Quellenauszug:
---*---
© UNICEF/UN0618975/PashkinaUkraine-Krieg: Eine Mutter kämmt ihrer Tochter in der U-Bahn von Charkiw die Haare
Kinder weltweit

Ein Monat im Untergrund

Spielen, lernen, leben in der U-Bahn: Wie freiwillige Helfer*innen Kinder unterstützen, die in der ukrainischen Stadt Charkiw unter der Erde Zuflucht vor dem Krieg suchen. 


von Esther Addo

Liudmyla Voloshenko, 41, kämmt die Haare ihrer zehnjährigen Tochter Sonia in einem der Waggons, die in den U-Bahn-Stationen von Charkiw das Zuhause für Tausende Menschen geworden sind.

"Heute sind meine Mutter und ich nach Hause gegangen, um uns die Haare zu waschen und einige Dinge zu holen", erzählt Sonia und lehnt sich zurück in die Arme ihrer Mutter. "Das war beängstigend."
---*---
Zeilen:

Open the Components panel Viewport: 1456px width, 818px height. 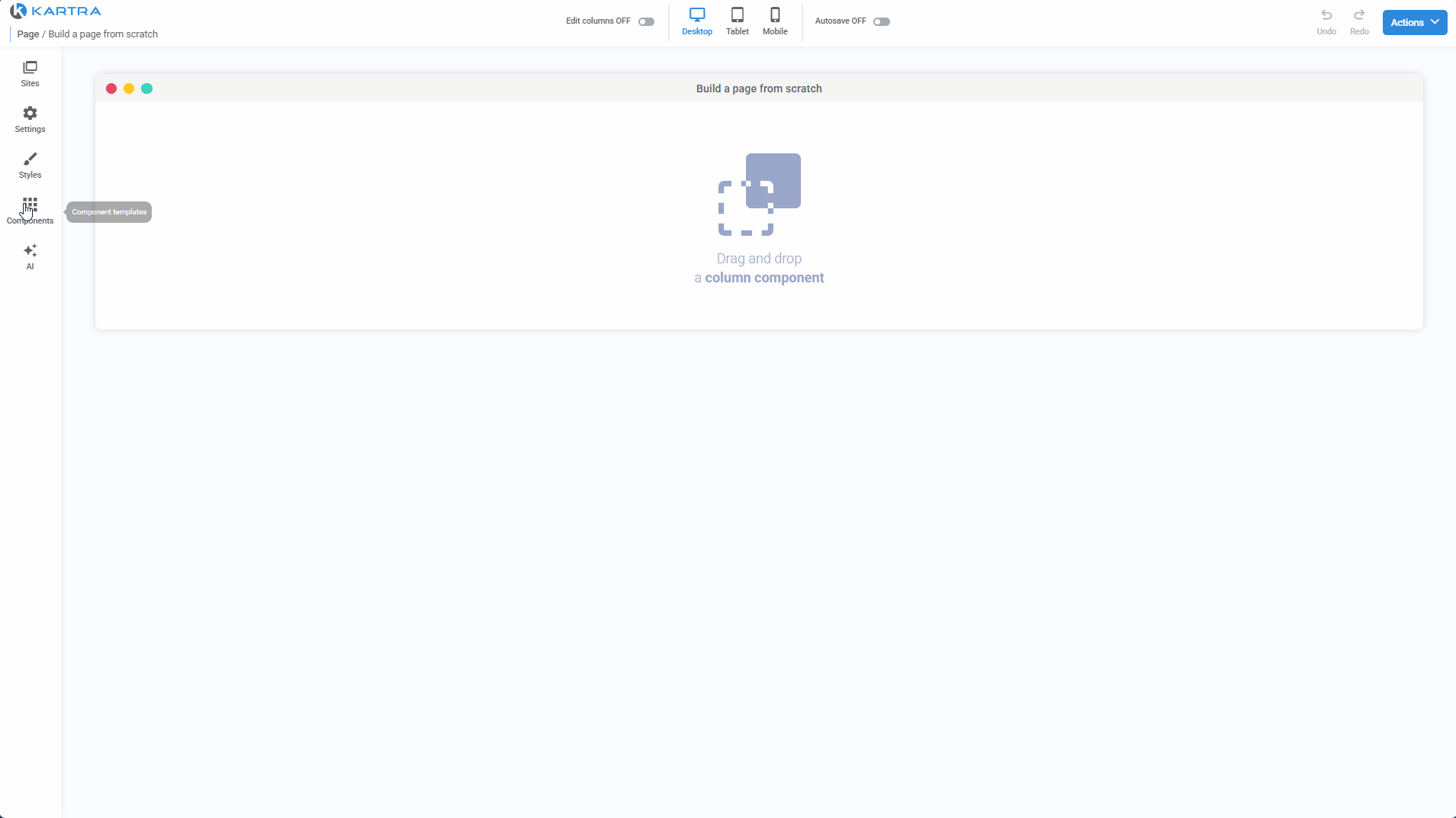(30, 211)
---*---
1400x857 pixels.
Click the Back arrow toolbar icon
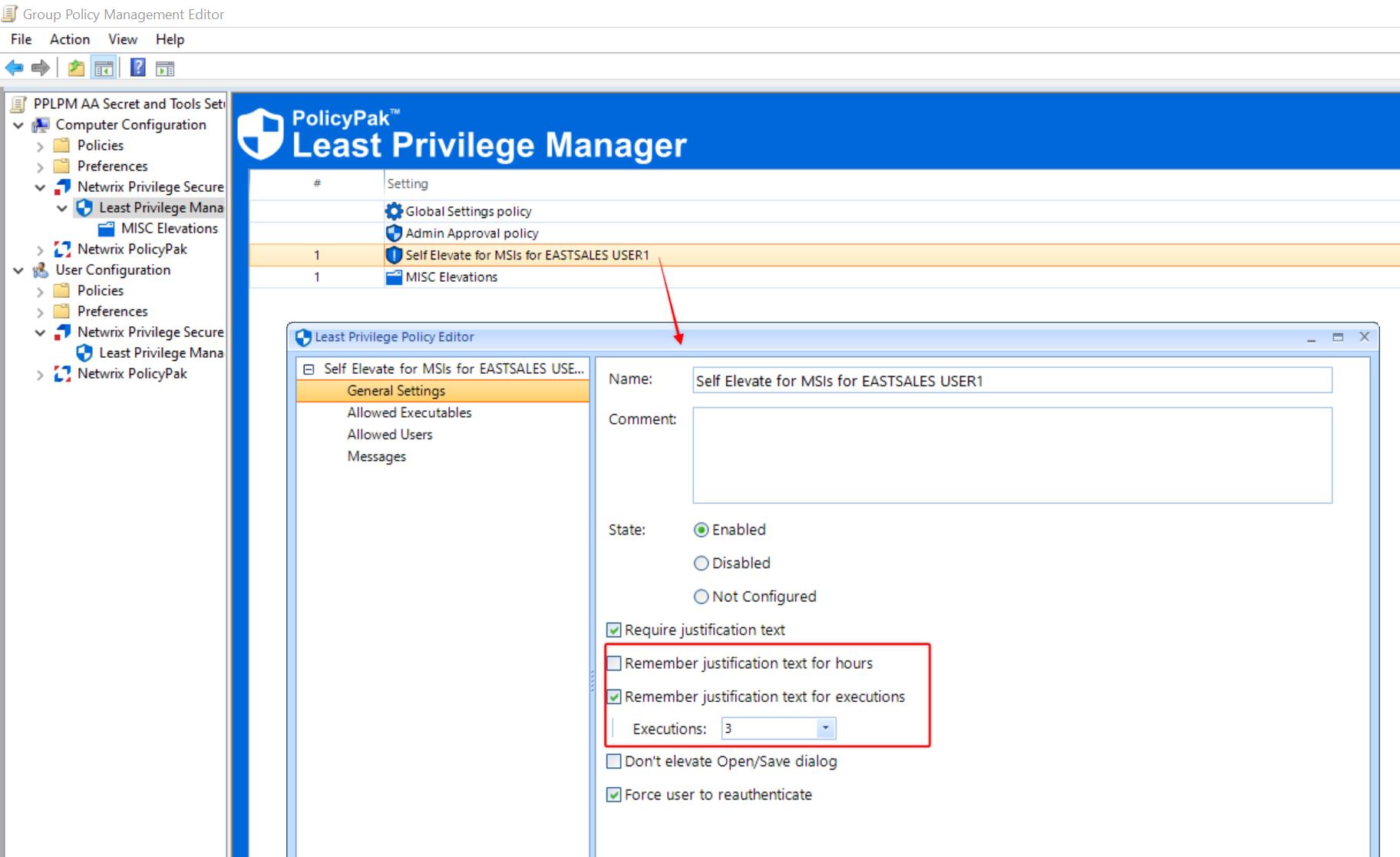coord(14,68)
---*---
Zu erledigen:
[1] Gib aus dem Bericht über die Kinder in der U-Bahn von Charkiw den Abschnitt von „Liudmyla Voloshenko, 41, kämmt“ bis „Menschen geworden sind.“ wortgetreu wieder.
[2] Führe den Bericht über die Kinder in der U-Bahn von Charkiw im Anschluss an seinen letzten Satz fort.
Die Auflistung wird hierfür nicht gebraucht.

Ergebnisse:
[1]
Liudmyla Voloshenko, 41, kämmt die Haare ihrer zehnjährigen Tochter Sonia in einem der Waggons, die in den U-Bahn-Stationen von Charkiw das Zuhause für Tausende Menschen geworden sind.

[2]
Seit Beginn des Krieges in der Ukraine am 24. Februar sind die U-Bahn-Stationen in Charkiw zu einem der sicheren Orte für Tausende von Menschen geworden, die vor den Kämpfen in den Straßen ihrer Stadt Zuflucht suchen.

Spielen, lernen, leben in der U-Bahn

Krieg in der Ukraine: Kinder spielen in der U-Bahnstation von Charkiw

Sonia, 10, probt für ein Theaterstück, das sie geschrieben hat. Es entstand im Rahmen eines Kurses, den freiwillige Helfer*innen mit Unterstützung von UNICEF in der U-Bahn von Charkiw anbieten.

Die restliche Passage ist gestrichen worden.